Consigne donnée a
Reproduisez les lignes des données, depuis leur début jusqu'à celle qui contient "pyautogui.click(x=225, y=1287)" incluse, en remplaçant "Open" par "Launch" sans rien modifier d'autre. N'incluez pas les images dans votre réponse.

C’est la raison pour laquelle, poursuit le Président, a été prise la décision de ne plus accepter l’aide humanitaire par solidarité avec les habitants de l’est qui n’ont jamais rien reçu. Cette décision n’est pas celle du gouvernement, mais celle spontanée du peuple de Sarajevo. Je tente de dissuader le Président Izetbegović de mettre en œuvre cette décision : « il ne sert à rien d’ajouter des affamés à d’autres affamés ». Mais il me répond que la morale et la logique ne font pas toujours bon ménage.
Ce boycott de l’aide alimentaire avait produit quelques remous dans la communauté internationale, puisque le HCR avait décidé unilatéralement le 17 février de suspendre la distribution de l’aide alimentaire, provoquant la colère du Secrétaire général des Nations Unies, Boutros Boutros Ghali. Le Conseil de Sécurité a en effet voté le 21 février la résolution 807 autorisant les casques bleus à recourir à la force, ce qui a conduit les États-Unis, s’abritant derrière cette résolution, à décider le 23 février de parachuter des vivres en Bosnie orientale.
Rappelant, en prenant congé, que la France soutient le plan Vance-Owen, j’invite la BH à faire preuve d’une volonté de compromis pour permettre un arrêt du conflit. Je ne suis pas sûr d’avoir été écouté. J’ai le sentiment que les Bosniaques, ayant « empoché » la désignation par les Américains des Serbes comme agresseurs, continuent d’espérer que le blocage de la négociation à New York, la reprise des combats et la poursuite de l’épuration ethnique conduiront les pays occidentaux à tirer un jour la conclusion qu’impose désormais l’avancée que constitue l’équation Serbie = agresseur.
Je n’étais pas le premier ambassadeur à présenter mes lettres de créance. M’avaient précédé celui de la Croatie, qui s’était installé à Mostar, c’est-à-dire en zone contrôlée par les Bosno-Croates, mais qui résidait en fait la plupart du temps à Zagreb, et celui du Danemark. Le ministre des affaires étrangères de ce pays, qui présidait au premier semestre 1993 la Communauté Européenne, avait profité de la visite qu’il avait faite en janvier à Sarajevo pour amener avec lui l’ambassadeur du Danemark à Vienne et le faire accréditer en BH. Mais celui-ci, rentré à Vienne le même jour, n’est jamais revenu.

Les données
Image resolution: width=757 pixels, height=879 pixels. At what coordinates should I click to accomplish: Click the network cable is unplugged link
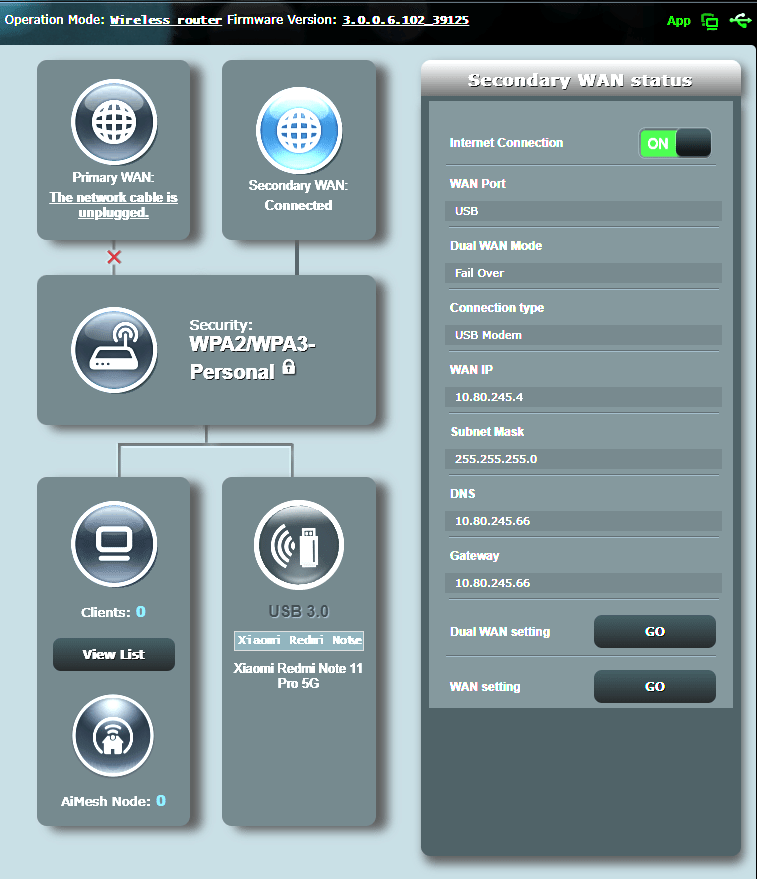click(x=113, y=205)
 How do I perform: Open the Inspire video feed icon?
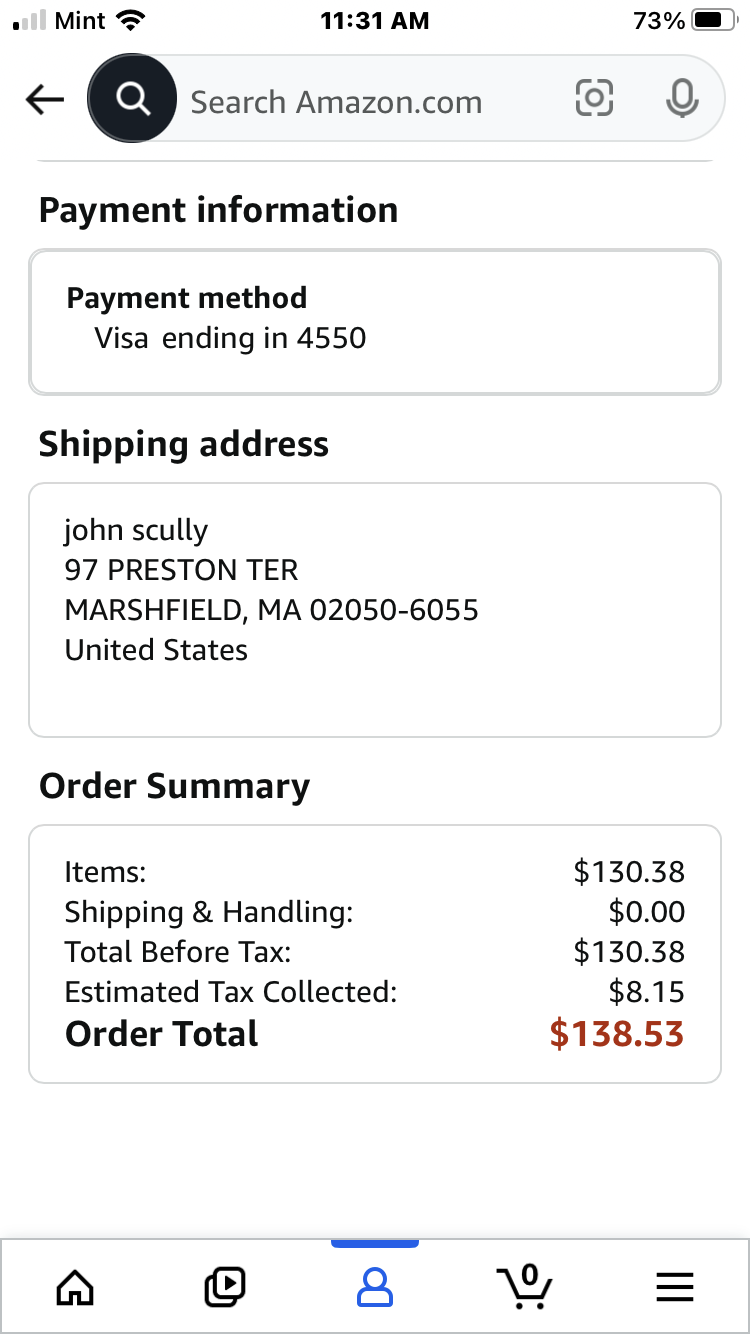pyautogui.click(x=225, y=1287)
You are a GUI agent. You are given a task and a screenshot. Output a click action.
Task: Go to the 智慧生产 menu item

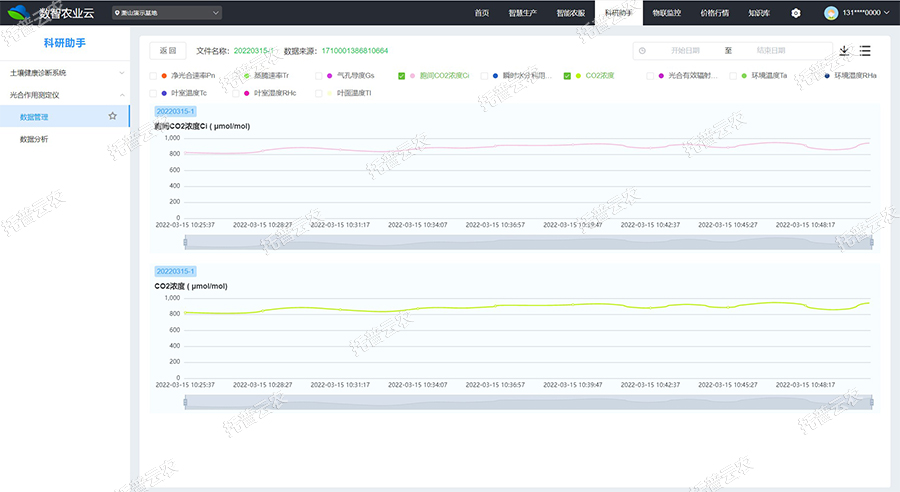[x=522, y=13]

Consigne donnée b
D'après l'extrait fourni, quelle résolution le Conseil de sécurité a-t-il votée le 21 février ?

Résultat de l'exercice a
Image resolution: width=757 pixels, height=879 pixels. At what coordinates should I click to accomplish: Click the network cable is unplugged link
click(x=113, y=205)
 How do I perform: Launch the Inspire video feed icon?
pyautogui.click(x=225, y=1287)

Résultat de l'exercice b
La résolution 807, qui autorisait les casques bleus à recourir à la force.